The safety and scientific validity of this study is the responsibility of the study sponsor and investigators. Listing a study does not mean it has been evaluated by the U.S. Federal Government. Read our disclaimer for details. Identifier: NCT02723864
Recruitment Status : Completed
First Posted : March 31, 2016
Results First Posted : January 10, 2022
Last Update Posted : February 8, 2022
Information provided by (Responsible Party):
Alice Chen, M.D., National Cancer Institute (NCI)

Brief Summary:


The drug cisplatin treats certain cancers when given with other chemotherapy drugs. Researchers think combining cisplatin with 2 other drugs could block proteins that support cancer cell growth. The other drugs are ABT-888 (veliparib) and M6620 (VX-970). They want to test if this drug combination slows the growth of cancer and is safe.


To test the safety and tolerability of VX-970 and veliparib combined with cisplatin in people with advanced refractory solid tumors. To determine the maximum tolerated dose of these drugs.

**Material provided:**
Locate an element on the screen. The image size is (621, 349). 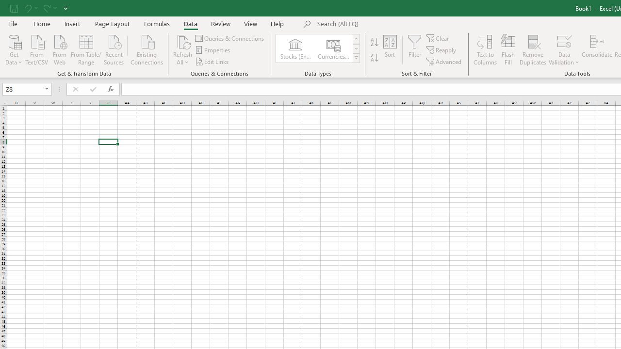
'Row up' is located at coordinates (355, 38).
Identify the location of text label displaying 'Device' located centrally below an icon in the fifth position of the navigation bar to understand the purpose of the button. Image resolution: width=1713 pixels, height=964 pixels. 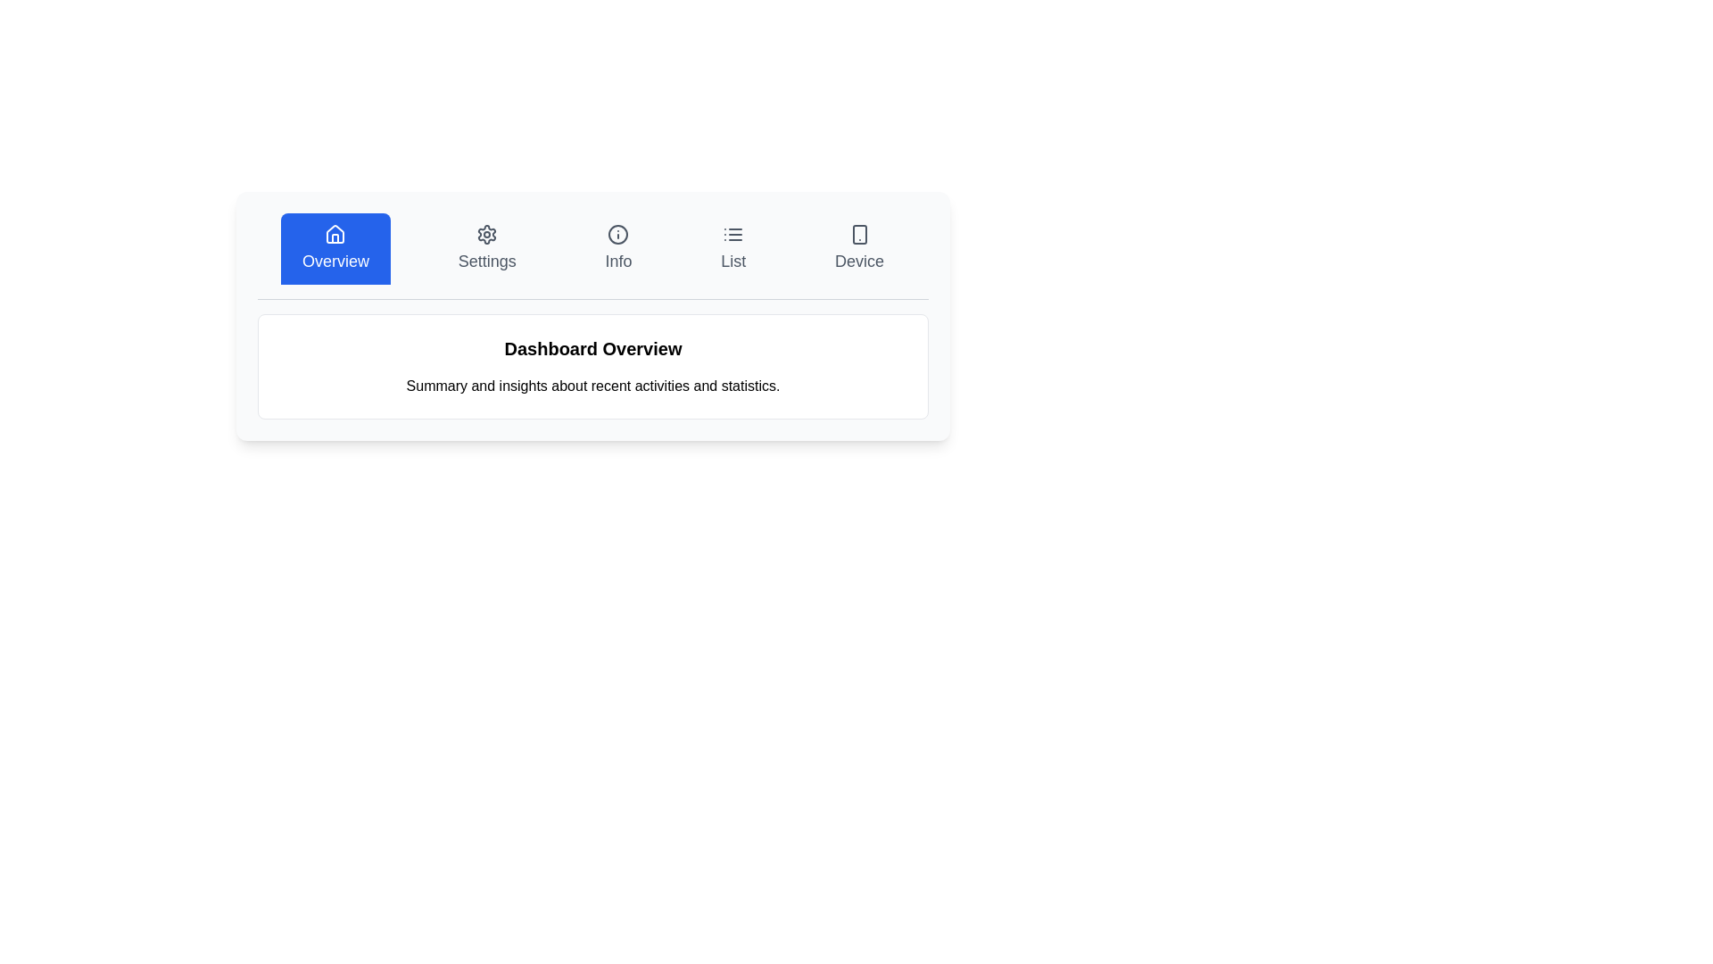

**Assignment 1:**
Reproduce, word for word, the portion of the clinical trial listing that opens with the words containing "To test the" and closes with "of these drugs.".
**Assignment 2:**
Write the next section of the clinical trial listing on cisplatin combined with veliparib and VX-970, beginning immediately after its final sentence.

**Expected output 1:**
To test the safety and tolerability of VX-970 and veliparib combined with cisplatin in people with advanced refractory solid tumors. To determine the maximum tolerated dose of these drugs.

**Expected output 2:**
People ages 18 and older with:

  • Solid tumors that have progressed after treatment or for which no treatment exists
  • Normal organ and marrow function


Participants will be screened with:

  • Medical history
  • Physical exam
  • Computed tomography (CT) scan or magnetic resonance imaging (MRI)
  • Blood and urine tests

Participants will get the study drugs in 3-week cycles:

  • Cisplatin in a vein on 1 or 2 days
  • VX-970 in a vein on 2 days
  • Veliparib by mouth twice a day on 6 days

In each cycle, participants will have 5 physical exams and blood tests 5 times.

In some cycles, participants will have CT scans or MRIs.

In cycle 1, participants may have 2 tumor biopsies. A small piece of tissue is removed by needle.

Participants will keep a study diary. They will write when they take the drugs and if they have side effects.

Participants will stay in the study as long as they tolerate the drugs and their tumors are not getting worse.

Participants will have a phone call about a month after their last dose.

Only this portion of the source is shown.